▸ Records supplied
= = =

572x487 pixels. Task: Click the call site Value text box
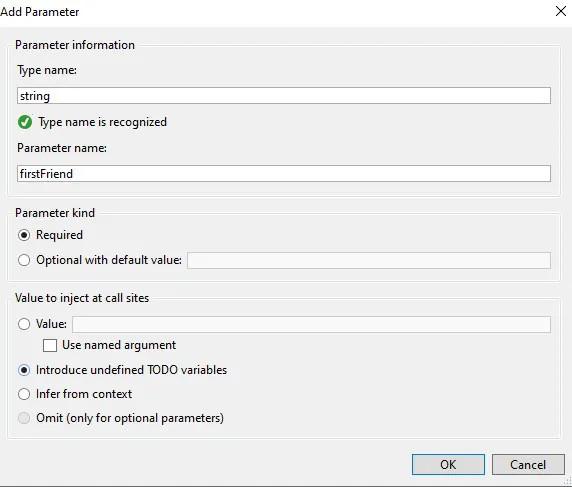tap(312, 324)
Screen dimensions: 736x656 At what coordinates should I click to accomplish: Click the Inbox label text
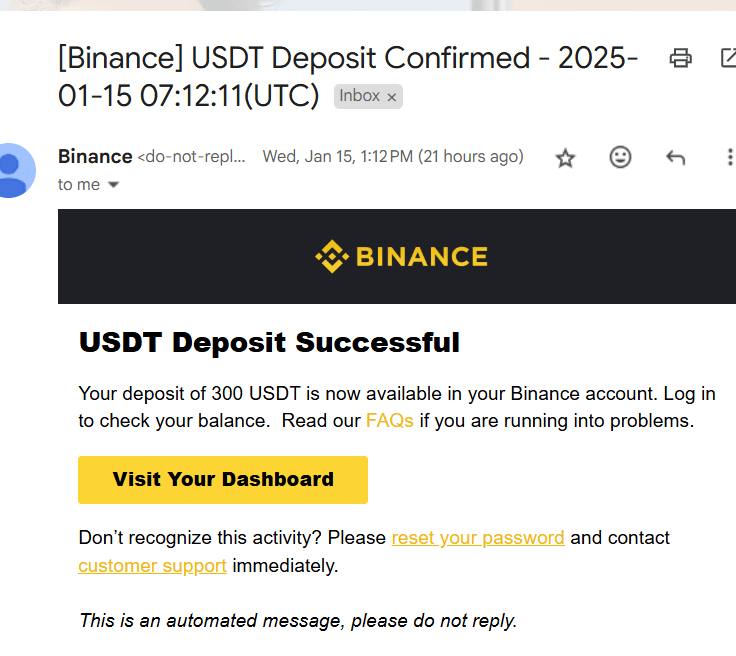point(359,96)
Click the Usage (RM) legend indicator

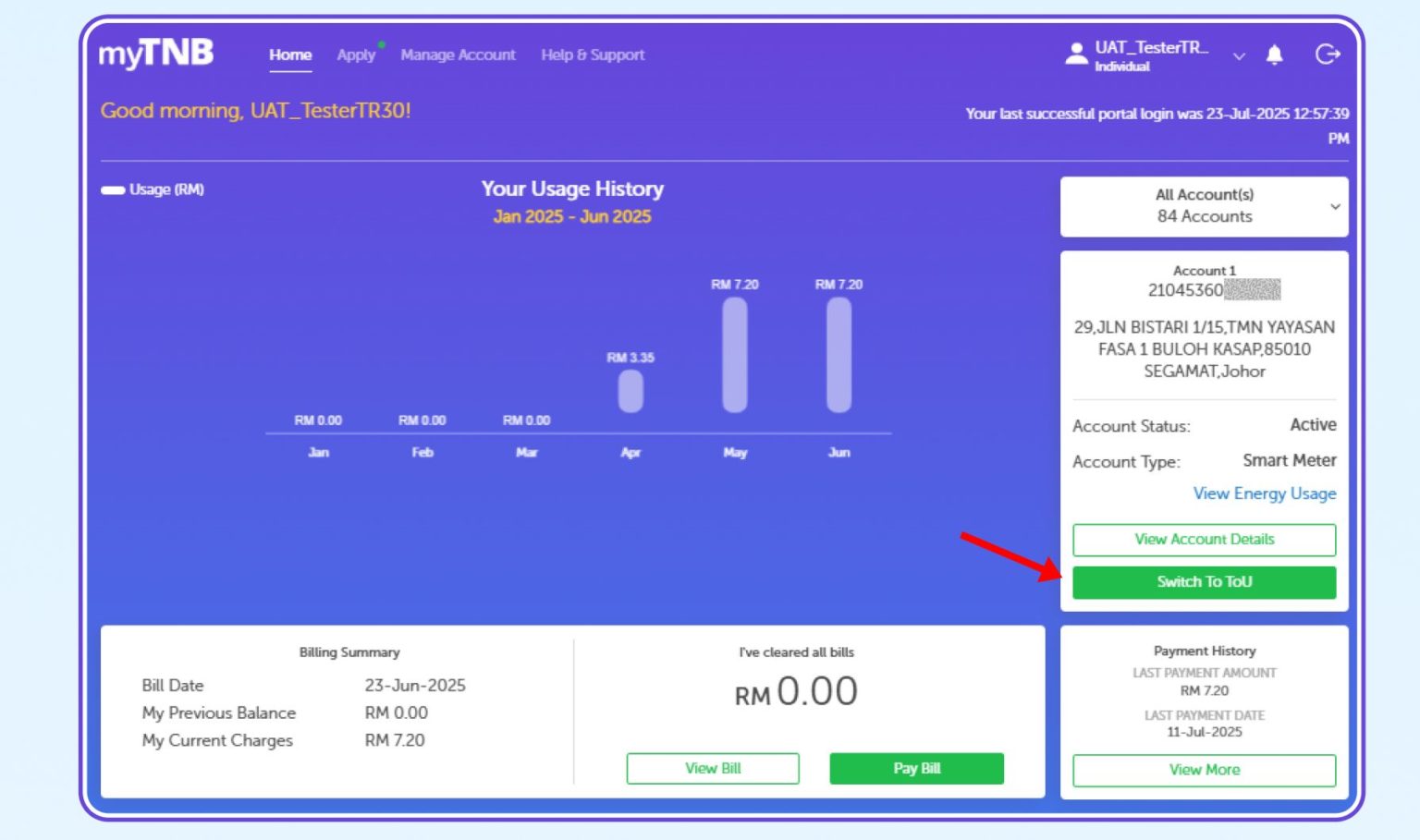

= = =

▸ Aim of the exercise
All the lines above are to be given again exactly as they read, with the pictures removed.

▸ Solution to this problem
572x487 pixels. Task: Click the call site Value text box
tap(312, 324)
Screen dimensions: 736x656 At what coordinates should I click to accomplish: Click the Inbox label text
point(359,96)
Click the Usage (RM) legend indicator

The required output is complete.